Do they sell these in the markets of Shanghai?


----------



## tcw (Apr 13, 2012)

NYEric said:


> Do they sell these in the markets of Shanghai?



These are the personal collection，not for sale.


----------



## tcw (Apr 13, 2012)

valenzino said:


> Hope to see it soon!P. hang is so slow growing...but worth it!!!



If the roots are strong, they can grow quickly.


----------



## eggshells (Apr 13, 2012)

Last one sort of reminds me of John M's plant. I have 2 hangs one is 10" across. Is it blooming size?

http://www.slippertalk.com/forum/showthread.php?t=16795


----------



## tcw (Apr 13, 2012)

eggshells said:


> Last one sort of reminds me of John M's plant. I have 2 hangs one is 10" across. Is it blooming size?
> 
> http://www.slippertalk.com/forum/showthread.php?t=16795



The size of the last one is following:
DSW 7.0cm PTW7.3cm NS 18.0cm


----------



## NYEric (Apr 13, 2012)

tcw said:


> These are the personal collection，not for sale.


 Oh I can see that, I mean can my friend who's traveling to SHanghai find these in a flower/plant market there?


----------



## tcw (Apr 13, 2012)

NYEric said:


> Oh I can see that, I mean can my friend who's traveling to SHanghai find these in a flower/plant market there?



May be able to find similar hangis, but could not find the same.
In addition to the last one , the others are my personal collection.


----------



## tcw (Apr 14, 2012)

JeanLux said:


> Great flowers !!!! :clap: Jean



Thank you for your appreciation.


----------



## rdlsreno (Apr 14, 2012)

I want one!!!!!!!!!!!!!!!!!!!!!!!!!!!!!!!!!!!!!!!!!!!!!!!!!!!!!!!!!!!!!WOW!!!!!!!!!!!!!!!!!!!!!!!!


Ramon


----------



## eggshells (Apr 14, 2012)

Tcw, how low (temperature wise) do you get this plant to grow? And summer do you grow it warm. I find that all my paphs even the so called cool growers have better growth when grown warm?


----------



## tcw (Apr 14, 2012)

eggshells said:


> Tcw, how low (temperature wise) do you get this plant to grow? And summer do you grow it warm. I find that all my paphs even the so called cool growers have better growth when grown warm?

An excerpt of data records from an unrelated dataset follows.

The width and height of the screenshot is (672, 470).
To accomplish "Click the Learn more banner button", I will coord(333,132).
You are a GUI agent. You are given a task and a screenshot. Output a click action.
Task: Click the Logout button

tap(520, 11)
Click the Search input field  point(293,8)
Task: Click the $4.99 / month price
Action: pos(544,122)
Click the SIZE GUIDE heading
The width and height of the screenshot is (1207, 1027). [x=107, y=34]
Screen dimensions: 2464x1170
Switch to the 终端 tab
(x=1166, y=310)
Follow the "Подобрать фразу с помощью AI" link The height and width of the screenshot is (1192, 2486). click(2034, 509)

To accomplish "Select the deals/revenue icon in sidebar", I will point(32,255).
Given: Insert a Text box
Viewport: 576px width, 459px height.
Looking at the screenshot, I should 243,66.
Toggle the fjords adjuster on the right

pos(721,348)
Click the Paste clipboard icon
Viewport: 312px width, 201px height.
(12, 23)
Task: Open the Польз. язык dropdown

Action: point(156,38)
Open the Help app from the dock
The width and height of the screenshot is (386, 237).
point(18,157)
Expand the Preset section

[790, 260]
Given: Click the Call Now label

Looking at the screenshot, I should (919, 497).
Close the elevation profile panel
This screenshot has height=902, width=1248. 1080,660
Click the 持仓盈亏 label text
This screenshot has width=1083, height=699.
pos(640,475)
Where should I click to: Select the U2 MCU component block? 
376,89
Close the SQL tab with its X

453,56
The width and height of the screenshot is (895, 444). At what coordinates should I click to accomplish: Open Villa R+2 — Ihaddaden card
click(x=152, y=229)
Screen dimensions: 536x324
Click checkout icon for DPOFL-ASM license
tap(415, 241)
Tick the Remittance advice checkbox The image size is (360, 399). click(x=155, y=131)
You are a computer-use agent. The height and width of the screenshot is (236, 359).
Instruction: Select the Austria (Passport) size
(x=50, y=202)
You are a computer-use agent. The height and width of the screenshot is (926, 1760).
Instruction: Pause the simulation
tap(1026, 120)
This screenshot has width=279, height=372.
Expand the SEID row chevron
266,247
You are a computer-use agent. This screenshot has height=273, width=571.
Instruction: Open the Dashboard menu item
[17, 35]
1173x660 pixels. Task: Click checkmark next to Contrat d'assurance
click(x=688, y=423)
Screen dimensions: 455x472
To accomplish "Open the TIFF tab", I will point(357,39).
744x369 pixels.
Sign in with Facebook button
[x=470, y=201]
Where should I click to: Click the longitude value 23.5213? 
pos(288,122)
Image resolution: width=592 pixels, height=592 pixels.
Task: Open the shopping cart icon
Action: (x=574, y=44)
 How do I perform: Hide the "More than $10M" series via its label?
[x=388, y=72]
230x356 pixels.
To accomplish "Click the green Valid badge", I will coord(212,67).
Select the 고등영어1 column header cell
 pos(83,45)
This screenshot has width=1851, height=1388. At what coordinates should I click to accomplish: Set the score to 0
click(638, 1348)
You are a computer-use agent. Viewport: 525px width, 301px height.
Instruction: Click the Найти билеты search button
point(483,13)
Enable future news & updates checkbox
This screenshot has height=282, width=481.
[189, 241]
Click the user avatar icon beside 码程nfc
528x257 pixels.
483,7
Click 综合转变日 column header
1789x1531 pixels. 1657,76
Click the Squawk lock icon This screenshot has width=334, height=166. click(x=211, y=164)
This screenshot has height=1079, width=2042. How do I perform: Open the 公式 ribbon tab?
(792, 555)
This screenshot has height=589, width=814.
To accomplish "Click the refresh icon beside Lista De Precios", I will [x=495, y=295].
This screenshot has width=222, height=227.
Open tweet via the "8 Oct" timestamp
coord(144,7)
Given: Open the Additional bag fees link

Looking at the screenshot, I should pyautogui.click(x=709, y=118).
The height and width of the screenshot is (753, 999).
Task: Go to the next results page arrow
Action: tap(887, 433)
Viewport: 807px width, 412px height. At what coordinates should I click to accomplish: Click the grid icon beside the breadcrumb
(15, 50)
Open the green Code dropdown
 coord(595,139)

I grow all my Paph. in the natural greenhouse, summer temperature exceeds 30 degrees Celsius. Hangis like moist not afraid of the heat.


----------



## Ozpaph (Apr 14, 2012)

tcw, thank-you for photos and information. We NEVER see so many plants like this in Australia. Your knowledge is most helpful.
How do you get healthy roots on your hangianums?


----------



## tcw (Apr 14, 2012)

Ozpaph said:


> tcw, thank-you for photos and information. We NEVER see so many plants like this in Australia. Your knowledge is most helpful.
> How do you get healthy roots on your hangianums?



I use a little solid fertilizer, and regular use of liquid fertilizer.
I think that the cultivation of the environment is more important.


----------